■ Exercise
In the data below, one line contains "The image size is (751, 422)." and a later one contains "This screenshot has height=193, width=263.". Print both, with every line between them, exactly and alone.

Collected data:

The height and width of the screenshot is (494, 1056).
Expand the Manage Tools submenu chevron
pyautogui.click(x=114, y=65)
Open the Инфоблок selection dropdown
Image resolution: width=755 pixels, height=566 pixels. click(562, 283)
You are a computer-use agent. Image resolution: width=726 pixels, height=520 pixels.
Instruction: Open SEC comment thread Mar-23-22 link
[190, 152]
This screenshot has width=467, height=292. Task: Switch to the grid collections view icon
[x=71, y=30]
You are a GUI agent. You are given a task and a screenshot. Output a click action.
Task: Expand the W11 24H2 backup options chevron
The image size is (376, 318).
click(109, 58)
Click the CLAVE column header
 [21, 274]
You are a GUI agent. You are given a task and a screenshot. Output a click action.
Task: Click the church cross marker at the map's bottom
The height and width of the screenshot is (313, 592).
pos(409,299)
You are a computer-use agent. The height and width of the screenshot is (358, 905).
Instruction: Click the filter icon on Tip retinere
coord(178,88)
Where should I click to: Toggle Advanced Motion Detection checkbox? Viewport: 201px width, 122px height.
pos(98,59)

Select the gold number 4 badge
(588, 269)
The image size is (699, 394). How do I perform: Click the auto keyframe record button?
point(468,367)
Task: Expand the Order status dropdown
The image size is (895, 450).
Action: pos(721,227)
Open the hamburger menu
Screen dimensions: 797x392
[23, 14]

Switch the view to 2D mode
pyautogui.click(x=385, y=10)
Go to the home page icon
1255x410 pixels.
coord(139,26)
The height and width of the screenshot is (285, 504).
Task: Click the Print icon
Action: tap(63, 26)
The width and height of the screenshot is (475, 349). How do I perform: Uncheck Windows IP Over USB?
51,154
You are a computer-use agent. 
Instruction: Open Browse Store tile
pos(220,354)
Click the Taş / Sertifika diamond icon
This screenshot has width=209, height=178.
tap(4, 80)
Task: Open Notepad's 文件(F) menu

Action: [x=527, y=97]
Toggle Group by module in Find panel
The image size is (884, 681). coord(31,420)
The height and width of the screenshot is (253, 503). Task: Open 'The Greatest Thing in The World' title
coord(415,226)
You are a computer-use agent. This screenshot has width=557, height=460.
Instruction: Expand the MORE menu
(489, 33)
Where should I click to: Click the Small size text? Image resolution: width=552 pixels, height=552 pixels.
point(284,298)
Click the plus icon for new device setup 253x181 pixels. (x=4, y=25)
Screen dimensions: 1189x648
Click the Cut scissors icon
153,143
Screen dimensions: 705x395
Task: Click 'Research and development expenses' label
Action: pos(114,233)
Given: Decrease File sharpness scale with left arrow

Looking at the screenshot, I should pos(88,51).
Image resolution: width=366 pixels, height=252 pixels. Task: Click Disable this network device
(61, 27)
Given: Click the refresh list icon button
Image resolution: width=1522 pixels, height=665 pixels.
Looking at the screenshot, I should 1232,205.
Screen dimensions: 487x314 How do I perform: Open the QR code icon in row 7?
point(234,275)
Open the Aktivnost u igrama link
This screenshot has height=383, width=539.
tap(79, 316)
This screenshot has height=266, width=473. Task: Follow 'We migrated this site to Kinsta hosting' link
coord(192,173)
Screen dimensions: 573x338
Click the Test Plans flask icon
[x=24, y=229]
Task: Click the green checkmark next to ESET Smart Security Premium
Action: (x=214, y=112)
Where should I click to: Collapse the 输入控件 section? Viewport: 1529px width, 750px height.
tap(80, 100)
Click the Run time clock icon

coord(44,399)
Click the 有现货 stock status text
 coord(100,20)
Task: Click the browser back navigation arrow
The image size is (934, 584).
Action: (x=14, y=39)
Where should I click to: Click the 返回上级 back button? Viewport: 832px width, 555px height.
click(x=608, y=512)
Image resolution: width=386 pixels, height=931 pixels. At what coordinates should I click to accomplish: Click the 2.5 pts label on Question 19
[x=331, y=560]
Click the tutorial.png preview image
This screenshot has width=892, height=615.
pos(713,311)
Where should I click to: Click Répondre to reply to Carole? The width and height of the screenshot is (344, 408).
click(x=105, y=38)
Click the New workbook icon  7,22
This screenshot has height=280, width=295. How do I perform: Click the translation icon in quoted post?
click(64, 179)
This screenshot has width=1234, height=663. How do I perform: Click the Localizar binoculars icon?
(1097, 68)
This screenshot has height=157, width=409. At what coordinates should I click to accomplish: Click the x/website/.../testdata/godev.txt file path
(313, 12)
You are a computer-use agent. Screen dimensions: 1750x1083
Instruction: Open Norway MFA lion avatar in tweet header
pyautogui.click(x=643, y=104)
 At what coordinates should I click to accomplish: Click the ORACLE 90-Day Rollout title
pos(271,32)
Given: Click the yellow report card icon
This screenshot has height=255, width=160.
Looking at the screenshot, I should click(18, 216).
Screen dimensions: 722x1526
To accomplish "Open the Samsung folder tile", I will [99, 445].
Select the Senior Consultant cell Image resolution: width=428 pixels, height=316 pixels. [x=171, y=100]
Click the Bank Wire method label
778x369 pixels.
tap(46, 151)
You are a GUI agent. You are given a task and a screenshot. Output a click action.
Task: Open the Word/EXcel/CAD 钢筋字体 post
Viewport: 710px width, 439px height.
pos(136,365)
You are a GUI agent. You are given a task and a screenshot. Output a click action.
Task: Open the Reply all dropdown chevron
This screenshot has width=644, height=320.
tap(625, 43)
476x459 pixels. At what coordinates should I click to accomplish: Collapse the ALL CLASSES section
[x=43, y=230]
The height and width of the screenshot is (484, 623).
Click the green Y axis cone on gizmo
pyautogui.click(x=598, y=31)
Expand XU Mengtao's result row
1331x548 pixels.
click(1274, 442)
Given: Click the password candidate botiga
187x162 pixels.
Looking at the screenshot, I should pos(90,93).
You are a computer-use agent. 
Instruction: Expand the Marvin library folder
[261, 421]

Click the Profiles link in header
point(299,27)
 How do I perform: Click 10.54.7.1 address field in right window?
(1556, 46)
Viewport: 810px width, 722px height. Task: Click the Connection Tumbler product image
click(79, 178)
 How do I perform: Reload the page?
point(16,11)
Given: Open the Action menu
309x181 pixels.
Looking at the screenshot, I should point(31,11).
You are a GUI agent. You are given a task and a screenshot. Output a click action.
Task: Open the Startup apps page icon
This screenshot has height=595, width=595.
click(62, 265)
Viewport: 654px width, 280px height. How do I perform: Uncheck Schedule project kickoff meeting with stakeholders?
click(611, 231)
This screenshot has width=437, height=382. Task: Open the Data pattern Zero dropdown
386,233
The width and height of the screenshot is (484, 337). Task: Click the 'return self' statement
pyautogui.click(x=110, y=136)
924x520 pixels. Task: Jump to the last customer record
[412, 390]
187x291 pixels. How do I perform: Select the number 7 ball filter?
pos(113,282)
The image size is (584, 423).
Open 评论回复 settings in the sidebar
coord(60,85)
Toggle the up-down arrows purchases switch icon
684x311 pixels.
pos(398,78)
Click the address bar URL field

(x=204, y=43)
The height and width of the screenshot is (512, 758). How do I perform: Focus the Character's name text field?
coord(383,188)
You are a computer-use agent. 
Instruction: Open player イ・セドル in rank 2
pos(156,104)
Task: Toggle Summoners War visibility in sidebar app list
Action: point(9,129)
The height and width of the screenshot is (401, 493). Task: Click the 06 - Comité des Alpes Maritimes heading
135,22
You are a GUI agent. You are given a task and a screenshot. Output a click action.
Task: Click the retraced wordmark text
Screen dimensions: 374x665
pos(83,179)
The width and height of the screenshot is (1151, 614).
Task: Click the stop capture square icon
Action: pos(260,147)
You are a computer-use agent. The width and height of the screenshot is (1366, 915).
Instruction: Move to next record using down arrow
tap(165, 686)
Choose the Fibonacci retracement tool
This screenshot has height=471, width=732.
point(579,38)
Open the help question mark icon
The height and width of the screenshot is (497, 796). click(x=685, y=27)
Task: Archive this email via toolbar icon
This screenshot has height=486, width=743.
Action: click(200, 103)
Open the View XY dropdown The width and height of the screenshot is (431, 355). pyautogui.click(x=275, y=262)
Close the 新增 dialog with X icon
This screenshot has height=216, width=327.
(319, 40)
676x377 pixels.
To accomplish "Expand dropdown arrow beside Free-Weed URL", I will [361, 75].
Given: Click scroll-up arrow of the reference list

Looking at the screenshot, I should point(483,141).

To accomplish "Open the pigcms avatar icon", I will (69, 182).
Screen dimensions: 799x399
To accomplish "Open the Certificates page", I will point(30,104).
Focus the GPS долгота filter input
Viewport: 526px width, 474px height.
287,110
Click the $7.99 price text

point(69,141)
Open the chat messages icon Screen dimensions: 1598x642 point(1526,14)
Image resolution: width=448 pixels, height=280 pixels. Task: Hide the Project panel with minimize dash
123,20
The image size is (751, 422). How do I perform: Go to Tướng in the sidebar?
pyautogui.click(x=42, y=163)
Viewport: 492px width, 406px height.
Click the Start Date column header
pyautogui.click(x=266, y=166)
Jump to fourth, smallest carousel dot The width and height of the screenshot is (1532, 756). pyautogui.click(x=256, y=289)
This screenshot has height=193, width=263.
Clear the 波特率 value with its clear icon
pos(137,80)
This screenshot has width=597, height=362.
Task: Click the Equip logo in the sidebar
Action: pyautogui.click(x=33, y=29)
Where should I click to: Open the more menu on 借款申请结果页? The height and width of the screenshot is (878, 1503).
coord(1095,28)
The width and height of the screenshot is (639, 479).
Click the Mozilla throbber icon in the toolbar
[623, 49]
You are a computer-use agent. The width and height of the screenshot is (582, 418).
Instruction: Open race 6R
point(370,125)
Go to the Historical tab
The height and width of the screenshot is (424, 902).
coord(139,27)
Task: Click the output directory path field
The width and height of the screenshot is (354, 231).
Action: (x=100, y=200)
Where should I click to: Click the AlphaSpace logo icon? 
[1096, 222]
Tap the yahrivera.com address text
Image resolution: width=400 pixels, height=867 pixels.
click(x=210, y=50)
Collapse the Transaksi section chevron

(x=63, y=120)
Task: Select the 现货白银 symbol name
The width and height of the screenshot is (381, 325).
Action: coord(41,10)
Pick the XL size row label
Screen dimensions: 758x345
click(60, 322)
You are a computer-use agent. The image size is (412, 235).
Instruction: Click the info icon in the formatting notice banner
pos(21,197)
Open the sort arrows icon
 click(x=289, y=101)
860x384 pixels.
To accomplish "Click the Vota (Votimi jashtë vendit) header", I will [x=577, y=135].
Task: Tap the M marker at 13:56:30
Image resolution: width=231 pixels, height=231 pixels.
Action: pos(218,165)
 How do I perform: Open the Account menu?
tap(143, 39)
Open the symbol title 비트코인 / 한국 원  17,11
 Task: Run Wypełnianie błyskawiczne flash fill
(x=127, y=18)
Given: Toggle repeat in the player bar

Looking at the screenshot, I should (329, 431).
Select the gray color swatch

■ Answer to this problem
The image size is (751, 422). How do I perform: Go to Tướng in the sidebar?
pyautogui.click(x=42, y=163)
Viewport: 492px width, 406px height.
Click the Start Date column header
pyautogui.click(x=266, y=166)
Jump to fourth, smallest carousel dot The width and height of the screenshot is (1532, 756). pyautogui.click(x=256, y=289)
This screenshot has height=193, width=263.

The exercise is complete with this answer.